I am currently in the process of writing a small business SBIR grant to the National Institute of Health. The title is "Investigator-driven Data Transformations and Integration", and the idea is create a simple system for transforming data so that a researcher can organize information according to their needs and integrate multiple data sources into a common schema.
These type of systems often go by the acronym ETL (Extract, Transform, and Load), and long ago I liked tools that Informatica was selling. Of course "Extraction" is querying or parsing (rather mundane) and Loading usually refers to relational database loading (really boring, but attention must be paid to it). The Transformation part is whats interesting, of course, and tools for doing this have been around in some form since the first hard drive I assume.
Data transformations are important when loading new data or reorganizing your exisiting data (schema evolution), but the types of transformations are mostly the same for both.
Here are some common data transformations
- adding, removing, and renaming fields
- atomic data translation (e.g. string to number)
- mapping terms (e.g. string to controlled vocabulary string)
- structural rearrangements (e.g. string to list, sub-record creation)
- inferring references to objects (e.g. string becomes explicit foreign key)
Our approach to this problem rests on two important observations:
- Composable transformation primitives can assembled by a non-technical person using a simple interactive interface
- Most of the difficulty in transforming data has to do with managing exceptional data
So were proposing to build a powerful system that makes it very easy to author transformation progams and deal with exceptions that come up in the process of running them.
Working with my colleague Anthony on material for the background of this approach, we both thought it would be useful to compare our approach to Federated Database Systems. The contrast is that we are making tools that result in an off-line physical integration of data (often called a "warehouse") instead of a dynamic query-based integration, which is common in Federated Databases.
Both of us have been part of teams that built Federated Database Systems (Kleisli and OPM), and both of us have also spent the last 10 years or so building real systems that involved integrating biomedical databases. So its not surprising that we came the same conclusions about the limited utility of Federated systems. Anthony admits that they are good for prototyping a data integration project, but that's about it, and I agree.
Here are the reasons that Federated systems are limited:
- You often need to transform (filter, clean, fix) data before you can integrate it, and this is hard to do on the fly
Query languages used by federated systems aren't general designed for data transformation and they usually aren't optimized for it either
- Physically integrated warehouses allow you to find all/most of the exceptions earlier than Federated systems
Exceptions cause programs to break or give unexpect results and it is often best to look at a lot of data upfront to find out where they are hiding and test your assumptions.

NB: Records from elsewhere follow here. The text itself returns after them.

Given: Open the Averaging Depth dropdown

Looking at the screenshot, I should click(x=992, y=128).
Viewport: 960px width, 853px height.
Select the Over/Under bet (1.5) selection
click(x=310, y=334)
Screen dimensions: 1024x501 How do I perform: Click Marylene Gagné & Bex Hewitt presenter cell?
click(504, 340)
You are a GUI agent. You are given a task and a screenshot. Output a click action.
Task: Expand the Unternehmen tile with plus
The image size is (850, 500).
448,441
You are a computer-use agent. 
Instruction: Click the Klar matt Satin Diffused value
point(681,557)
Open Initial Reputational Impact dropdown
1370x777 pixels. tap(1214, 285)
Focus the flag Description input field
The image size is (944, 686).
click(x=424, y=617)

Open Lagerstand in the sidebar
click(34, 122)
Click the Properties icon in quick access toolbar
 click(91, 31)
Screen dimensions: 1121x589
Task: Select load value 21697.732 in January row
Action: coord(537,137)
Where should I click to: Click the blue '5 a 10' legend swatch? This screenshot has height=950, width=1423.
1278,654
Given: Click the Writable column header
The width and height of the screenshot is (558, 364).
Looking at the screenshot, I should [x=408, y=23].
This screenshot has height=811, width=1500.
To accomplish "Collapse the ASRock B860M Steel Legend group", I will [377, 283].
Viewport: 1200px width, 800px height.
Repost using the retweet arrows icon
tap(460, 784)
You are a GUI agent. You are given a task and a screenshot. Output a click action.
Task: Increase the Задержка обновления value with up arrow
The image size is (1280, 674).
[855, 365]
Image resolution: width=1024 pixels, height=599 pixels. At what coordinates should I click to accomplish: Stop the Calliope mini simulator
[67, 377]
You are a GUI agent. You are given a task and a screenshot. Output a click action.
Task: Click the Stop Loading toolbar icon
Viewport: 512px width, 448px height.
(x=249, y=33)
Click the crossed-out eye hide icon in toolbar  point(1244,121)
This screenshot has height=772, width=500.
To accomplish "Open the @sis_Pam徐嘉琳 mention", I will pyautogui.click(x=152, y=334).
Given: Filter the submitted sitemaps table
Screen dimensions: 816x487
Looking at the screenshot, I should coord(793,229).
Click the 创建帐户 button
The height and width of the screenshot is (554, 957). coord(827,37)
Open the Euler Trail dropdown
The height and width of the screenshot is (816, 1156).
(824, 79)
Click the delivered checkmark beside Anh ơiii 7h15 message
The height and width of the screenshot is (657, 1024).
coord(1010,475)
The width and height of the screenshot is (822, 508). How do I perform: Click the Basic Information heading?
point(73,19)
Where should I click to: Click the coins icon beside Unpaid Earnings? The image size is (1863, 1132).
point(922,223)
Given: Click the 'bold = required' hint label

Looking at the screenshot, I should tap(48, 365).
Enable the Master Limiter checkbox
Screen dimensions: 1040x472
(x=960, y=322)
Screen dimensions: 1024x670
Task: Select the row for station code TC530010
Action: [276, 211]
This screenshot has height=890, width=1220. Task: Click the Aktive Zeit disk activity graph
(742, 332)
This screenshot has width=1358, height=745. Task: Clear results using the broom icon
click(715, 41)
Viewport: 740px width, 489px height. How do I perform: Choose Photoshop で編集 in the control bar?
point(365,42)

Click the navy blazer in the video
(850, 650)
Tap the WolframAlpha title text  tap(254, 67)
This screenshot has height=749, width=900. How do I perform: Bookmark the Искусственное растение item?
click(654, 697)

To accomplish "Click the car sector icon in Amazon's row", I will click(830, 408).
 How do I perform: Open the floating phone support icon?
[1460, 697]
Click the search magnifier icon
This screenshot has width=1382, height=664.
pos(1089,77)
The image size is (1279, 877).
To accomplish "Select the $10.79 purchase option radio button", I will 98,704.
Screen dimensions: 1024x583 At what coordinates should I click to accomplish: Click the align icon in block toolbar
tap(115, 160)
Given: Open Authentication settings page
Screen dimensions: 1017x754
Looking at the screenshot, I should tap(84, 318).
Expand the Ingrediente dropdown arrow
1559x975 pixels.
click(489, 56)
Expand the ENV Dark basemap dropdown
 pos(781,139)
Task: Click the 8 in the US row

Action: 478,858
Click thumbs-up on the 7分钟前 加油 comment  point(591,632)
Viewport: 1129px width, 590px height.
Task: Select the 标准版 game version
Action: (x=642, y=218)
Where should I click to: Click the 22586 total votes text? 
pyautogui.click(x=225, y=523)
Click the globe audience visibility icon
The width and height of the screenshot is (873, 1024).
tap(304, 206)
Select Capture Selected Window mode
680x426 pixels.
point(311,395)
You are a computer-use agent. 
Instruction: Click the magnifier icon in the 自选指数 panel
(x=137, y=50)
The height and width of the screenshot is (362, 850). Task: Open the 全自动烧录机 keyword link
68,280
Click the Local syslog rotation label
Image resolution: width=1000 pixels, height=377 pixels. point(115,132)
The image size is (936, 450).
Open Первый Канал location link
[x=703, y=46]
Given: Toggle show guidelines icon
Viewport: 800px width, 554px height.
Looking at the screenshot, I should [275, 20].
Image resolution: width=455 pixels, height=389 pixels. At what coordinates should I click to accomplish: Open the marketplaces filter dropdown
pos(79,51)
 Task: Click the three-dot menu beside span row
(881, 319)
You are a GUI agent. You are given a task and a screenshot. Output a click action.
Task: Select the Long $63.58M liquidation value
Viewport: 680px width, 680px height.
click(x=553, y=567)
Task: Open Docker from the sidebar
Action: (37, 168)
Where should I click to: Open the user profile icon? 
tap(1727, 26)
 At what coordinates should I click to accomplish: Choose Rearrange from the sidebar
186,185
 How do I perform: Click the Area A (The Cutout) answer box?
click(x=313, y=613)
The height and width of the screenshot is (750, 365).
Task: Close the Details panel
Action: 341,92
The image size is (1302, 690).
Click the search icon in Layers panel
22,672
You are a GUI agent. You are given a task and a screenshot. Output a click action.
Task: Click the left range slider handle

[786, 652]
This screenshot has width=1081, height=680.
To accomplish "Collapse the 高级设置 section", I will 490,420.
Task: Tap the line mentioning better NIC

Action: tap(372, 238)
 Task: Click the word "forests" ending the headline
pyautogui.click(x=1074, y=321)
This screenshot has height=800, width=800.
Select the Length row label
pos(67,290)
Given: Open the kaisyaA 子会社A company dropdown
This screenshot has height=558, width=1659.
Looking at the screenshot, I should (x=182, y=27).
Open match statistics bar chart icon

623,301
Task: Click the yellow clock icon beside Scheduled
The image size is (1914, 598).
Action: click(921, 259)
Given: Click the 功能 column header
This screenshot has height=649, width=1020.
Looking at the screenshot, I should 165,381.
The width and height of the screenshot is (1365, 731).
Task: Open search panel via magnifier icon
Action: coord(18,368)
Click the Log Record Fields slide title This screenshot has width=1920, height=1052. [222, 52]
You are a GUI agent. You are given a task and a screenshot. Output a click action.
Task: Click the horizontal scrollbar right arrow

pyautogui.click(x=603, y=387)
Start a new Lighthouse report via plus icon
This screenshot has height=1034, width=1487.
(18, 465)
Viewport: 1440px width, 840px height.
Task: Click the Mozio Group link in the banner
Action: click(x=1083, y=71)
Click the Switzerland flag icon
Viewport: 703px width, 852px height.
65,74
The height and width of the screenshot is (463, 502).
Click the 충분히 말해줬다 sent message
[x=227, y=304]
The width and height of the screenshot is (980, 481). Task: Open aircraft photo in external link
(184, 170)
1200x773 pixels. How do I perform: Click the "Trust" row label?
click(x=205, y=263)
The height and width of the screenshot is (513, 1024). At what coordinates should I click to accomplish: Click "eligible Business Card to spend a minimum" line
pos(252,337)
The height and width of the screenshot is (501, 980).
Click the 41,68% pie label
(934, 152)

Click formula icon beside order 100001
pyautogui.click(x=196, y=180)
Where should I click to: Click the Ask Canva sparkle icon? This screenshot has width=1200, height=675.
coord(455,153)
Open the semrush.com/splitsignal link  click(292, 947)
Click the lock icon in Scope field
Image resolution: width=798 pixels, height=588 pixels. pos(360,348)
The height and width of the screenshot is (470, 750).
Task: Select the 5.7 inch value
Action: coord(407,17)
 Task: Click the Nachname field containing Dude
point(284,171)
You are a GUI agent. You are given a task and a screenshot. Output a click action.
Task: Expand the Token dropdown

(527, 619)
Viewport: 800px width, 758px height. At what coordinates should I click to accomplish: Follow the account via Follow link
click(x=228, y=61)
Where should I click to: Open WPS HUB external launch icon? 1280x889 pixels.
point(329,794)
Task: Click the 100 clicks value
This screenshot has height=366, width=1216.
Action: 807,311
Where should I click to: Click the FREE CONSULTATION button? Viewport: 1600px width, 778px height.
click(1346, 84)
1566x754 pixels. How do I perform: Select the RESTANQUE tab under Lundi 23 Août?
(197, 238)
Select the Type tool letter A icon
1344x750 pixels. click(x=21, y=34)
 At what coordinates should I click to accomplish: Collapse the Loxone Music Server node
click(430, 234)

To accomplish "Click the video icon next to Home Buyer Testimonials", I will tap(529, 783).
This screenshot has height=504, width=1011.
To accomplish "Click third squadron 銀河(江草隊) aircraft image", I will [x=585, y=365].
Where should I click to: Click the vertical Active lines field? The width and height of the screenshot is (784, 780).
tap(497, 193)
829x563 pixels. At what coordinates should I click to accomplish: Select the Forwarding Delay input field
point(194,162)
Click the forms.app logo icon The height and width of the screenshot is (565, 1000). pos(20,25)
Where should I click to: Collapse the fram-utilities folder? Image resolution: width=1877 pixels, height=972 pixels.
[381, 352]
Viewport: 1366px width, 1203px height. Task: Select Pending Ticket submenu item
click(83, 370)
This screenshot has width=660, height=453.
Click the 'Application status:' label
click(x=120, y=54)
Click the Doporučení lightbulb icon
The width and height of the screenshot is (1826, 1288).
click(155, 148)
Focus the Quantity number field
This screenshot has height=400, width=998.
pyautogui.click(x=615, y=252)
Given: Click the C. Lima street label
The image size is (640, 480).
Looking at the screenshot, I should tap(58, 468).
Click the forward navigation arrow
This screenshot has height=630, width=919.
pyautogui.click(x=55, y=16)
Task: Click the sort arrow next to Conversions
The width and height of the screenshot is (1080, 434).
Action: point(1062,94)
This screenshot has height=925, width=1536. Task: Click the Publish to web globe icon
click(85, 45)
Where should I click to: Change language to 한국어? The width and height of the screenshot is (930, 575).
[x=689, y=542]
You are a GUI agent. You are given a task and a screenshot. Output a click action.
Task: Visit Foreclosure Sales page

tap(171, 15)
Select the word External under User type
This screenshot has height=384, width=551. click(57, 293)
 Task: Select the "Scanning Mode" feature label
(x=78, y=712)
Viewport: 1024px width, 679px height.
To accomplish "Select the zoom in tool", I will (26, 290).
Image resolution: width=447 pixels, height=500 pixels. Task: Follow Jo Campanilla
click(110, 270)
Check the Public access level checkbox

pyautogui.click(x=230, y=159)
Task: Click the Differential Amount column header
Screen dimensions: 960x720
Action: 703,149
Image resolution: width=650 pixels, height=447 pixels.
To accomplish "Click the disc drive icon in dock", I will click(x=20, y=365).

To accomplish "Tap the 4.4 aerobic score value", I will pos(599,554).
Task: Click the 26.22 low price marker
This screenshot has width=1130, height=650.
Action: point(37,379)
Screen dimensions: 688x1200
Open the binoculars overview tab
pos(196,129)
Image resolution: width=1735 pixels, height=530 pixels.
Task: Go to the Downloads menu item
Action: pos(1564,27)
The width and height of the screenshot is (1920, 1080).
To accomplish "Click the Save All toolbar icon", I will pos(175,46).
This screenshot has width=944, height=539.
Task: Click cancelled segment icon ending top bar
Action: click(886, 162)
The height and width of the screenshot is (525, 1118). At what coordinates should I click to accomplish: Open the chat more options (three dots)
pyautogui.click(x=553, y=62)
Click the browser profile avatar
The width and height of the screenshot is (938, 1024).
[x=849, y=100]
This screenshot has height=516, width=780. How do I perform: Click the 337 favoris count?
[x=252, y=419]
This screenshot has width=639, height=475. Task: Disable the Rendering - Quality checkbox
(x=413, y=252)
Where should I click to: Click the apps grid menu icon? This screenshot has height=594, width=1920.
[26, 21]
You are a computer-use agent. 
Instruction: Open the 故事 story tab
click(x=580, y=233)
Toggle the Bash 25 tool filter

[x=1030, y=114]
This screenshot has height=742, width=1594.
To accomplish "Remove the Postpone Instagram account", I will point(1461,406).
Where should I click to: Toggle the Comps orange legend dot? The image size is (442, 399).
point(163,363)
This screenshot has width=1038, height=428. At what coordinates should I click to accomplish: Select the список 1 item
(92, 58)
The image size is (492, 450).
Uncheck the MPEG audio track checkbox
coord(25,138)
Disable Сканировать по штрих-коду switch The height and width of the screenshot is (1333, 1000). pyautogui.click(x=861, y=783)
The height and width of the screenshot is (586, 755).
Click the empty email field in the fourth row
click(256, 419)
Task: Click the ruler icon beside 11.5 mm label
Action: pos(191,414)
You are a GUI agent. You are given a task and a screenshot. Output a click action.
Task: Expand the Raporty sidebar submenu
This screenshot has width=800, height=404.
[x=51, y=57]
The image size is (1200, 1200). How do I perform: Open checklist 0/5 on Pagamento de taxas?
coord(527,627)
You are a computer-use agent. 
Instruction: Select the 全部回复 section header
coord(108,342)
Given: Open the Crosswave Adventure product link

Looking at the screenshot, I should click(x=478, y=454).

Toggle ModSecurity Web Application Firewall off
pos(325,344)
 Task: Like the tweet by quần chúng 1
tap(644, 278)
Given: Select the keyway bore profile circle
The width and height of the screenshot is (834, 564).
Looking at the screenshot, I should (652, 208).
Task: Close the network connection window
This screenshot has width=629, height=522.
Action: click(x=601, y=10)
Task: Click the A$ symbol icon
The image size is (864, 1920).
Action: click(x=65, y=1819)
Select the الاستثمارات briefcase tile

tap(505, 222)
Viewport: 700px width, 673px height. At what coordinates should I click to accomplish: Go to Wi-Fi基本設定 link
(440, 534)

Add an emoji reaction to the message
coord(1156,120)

- Federated querying is slow
OK, that's a cheap shot, but its true and should probably be on the top of the list. They are slower because federated systems have a more difficult time using optimizations that exploit data indexes. Of course, physical warehouses take a long time to build, but the user doesn't see that.
- Federate systems require service-level agreements between data providers
The agreement to provide a query service that will be used (and abused) by someone else requires far more commitment than just getting bulk access to the data for physical integration. The exception to this would be someone trying to control access by only giving query interfaces, and this is likely to be someone who will get mad when you fire off long running federated queries or try to subvert them with robots that download all the data anyway.